- [REQUIRED WORK]: Update the listing from the line with "You are a computer-use agent. Viewport: 336px" up to and including the line with "point(39,35)" by replacing "Sequence" with "Timeline" and keeping everything else the same. Give only those lines, and leave out the pictures.

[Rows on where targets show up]
◇ ◇ ◇

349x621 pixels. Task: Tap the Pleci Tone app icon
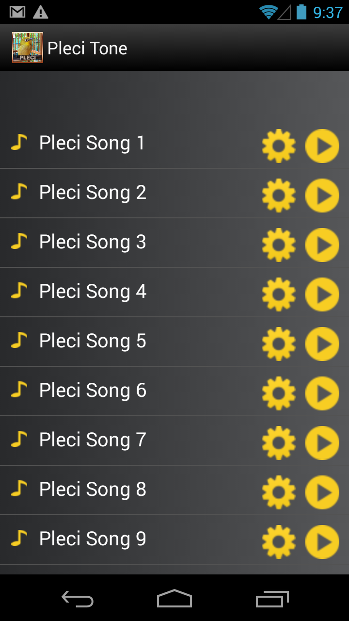pos(28,48)
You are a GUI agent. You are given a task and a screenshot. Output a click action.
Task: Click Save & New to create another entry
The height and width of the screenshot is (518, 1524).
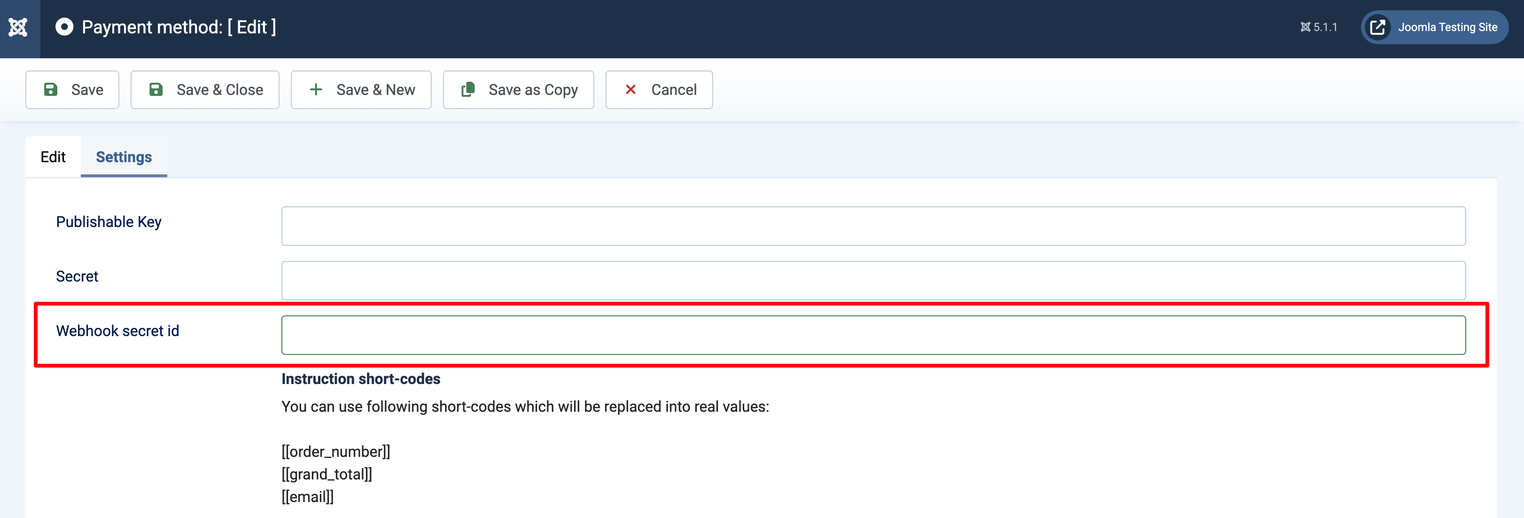(361, 89)
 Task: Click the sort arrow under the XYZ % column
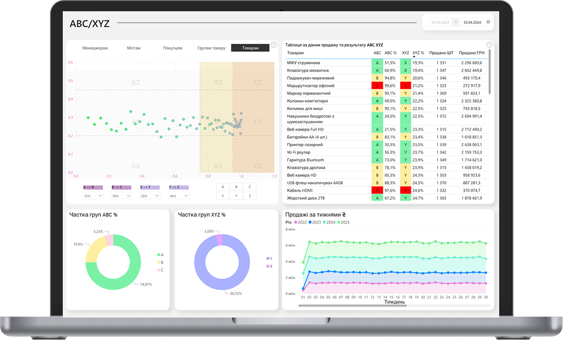[x=414, y=57]
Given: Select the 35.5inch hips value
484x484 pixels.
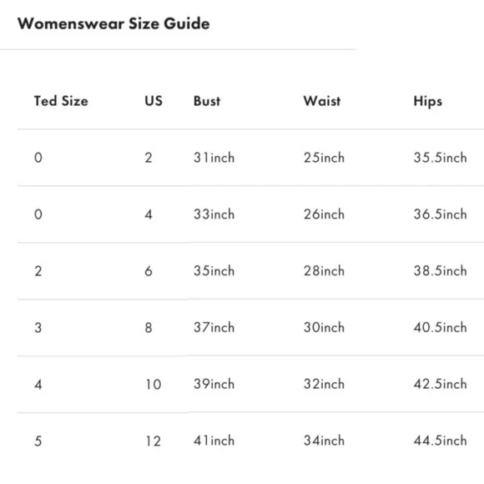Looking at the screenshot, I should coord(440,158).
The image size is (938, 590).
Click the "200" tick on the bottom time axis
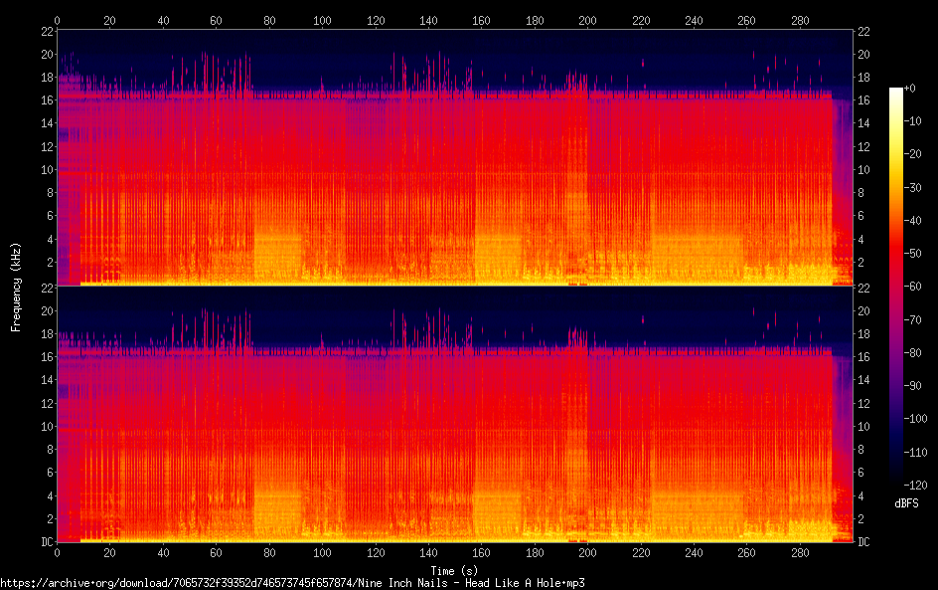[x=587, y=553]
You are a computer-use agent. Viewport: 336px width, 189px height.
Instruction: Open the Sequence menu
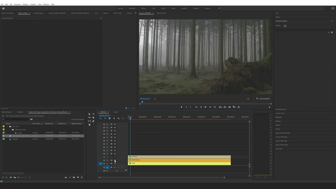pos(18,4)
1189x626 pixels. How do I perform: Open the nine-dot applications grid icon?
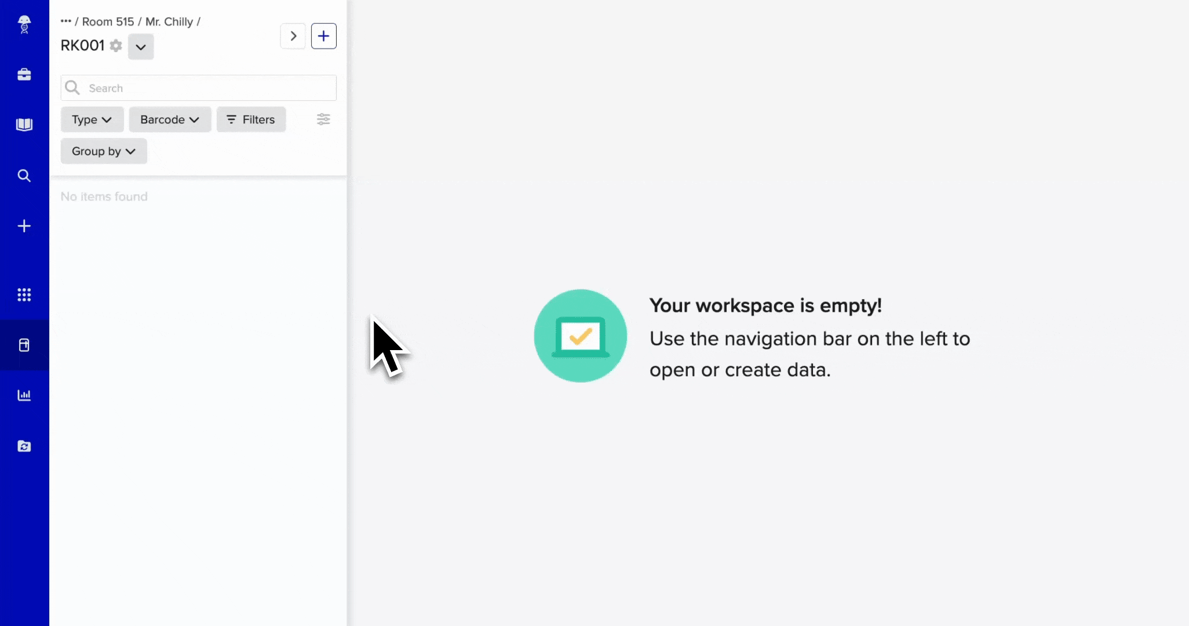coord(24,294)
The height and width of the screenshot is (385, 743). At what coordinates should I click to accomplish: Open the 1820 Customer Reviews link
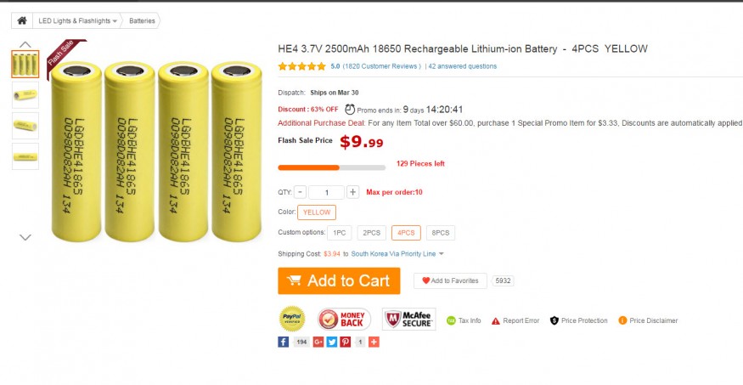pos(382,66)
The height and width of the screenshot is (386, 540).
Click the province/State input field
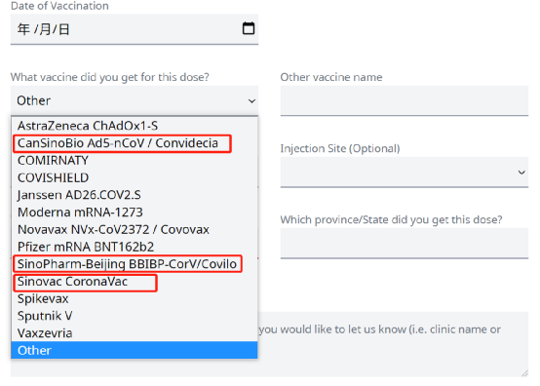tap(405, 243)
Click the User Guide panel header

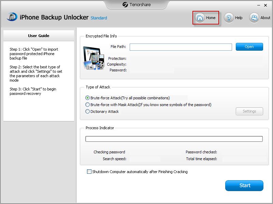point(39,35)
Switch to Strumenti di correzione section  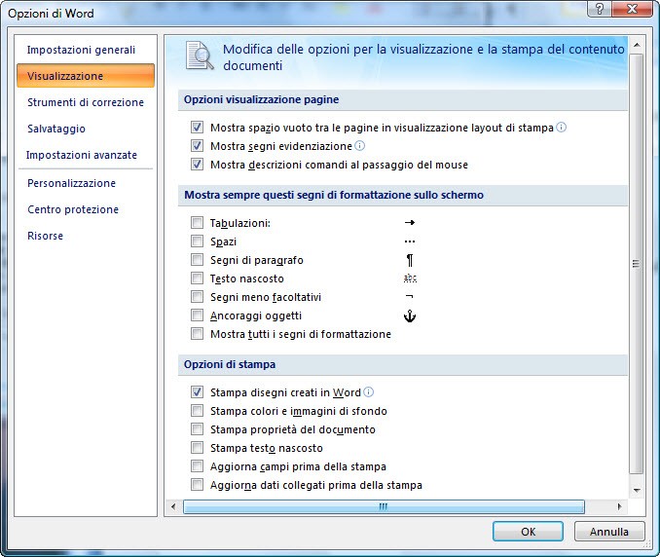(x=86, y=102)
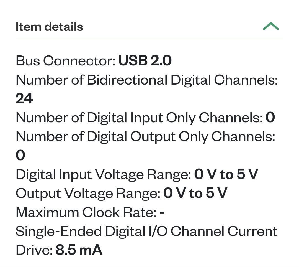The width and height of the screenshot is (299, 267).
Task: Select the bidirectional channels value 24
Action: coord(24,98)
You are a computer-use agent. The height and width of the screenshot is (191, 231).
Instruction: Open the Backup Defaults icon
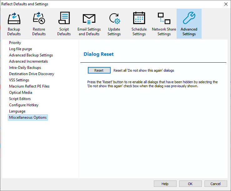point(14,19)
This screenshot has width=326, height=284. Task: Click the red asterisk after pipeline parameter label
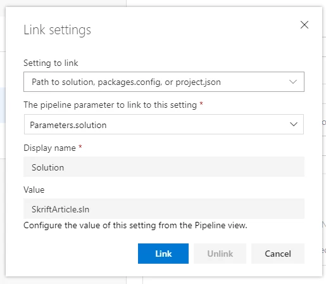coord(201,103)
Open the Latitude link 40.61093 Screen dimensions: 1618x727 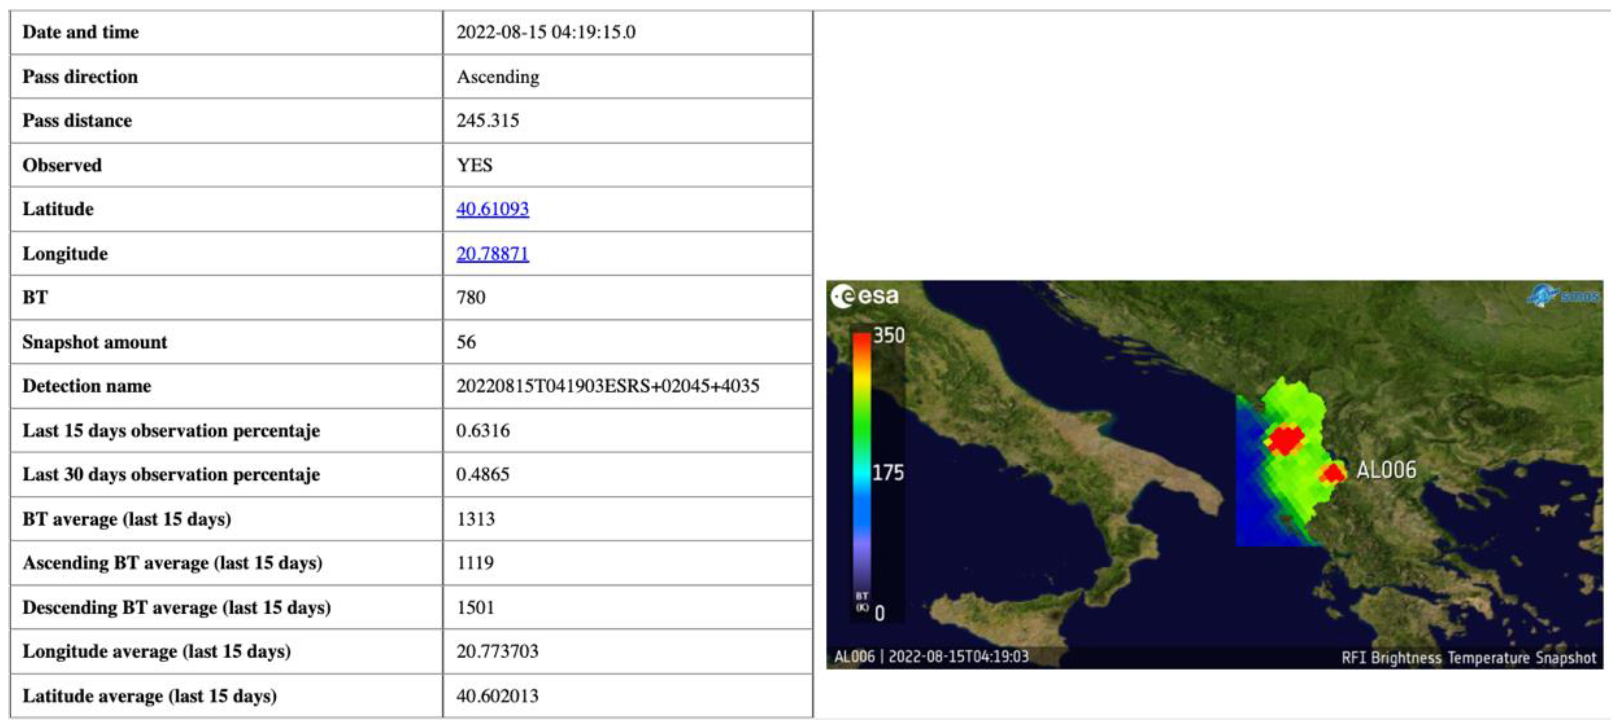494,209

◇ ◇ ◇

- [ANSWER]:
You are a computer-use agent. Viewport: 336px width, 189px height.
Instruction: Open the Timeline menu
pos(18,4)
1189x626 pixels. How do I perform: Open the nine-dot applications grid icon?
coord(24,294)
The height and width of the screenshot is (385, 743). At what coordinates should I click to accomplish: Open the 1820 Customer Reviews link
pos(382,66)
The height and width of the screenshot is (386, 540).
Click the province/State input field
tap(405, 243)
Click the User Guide panel header

point(39,35)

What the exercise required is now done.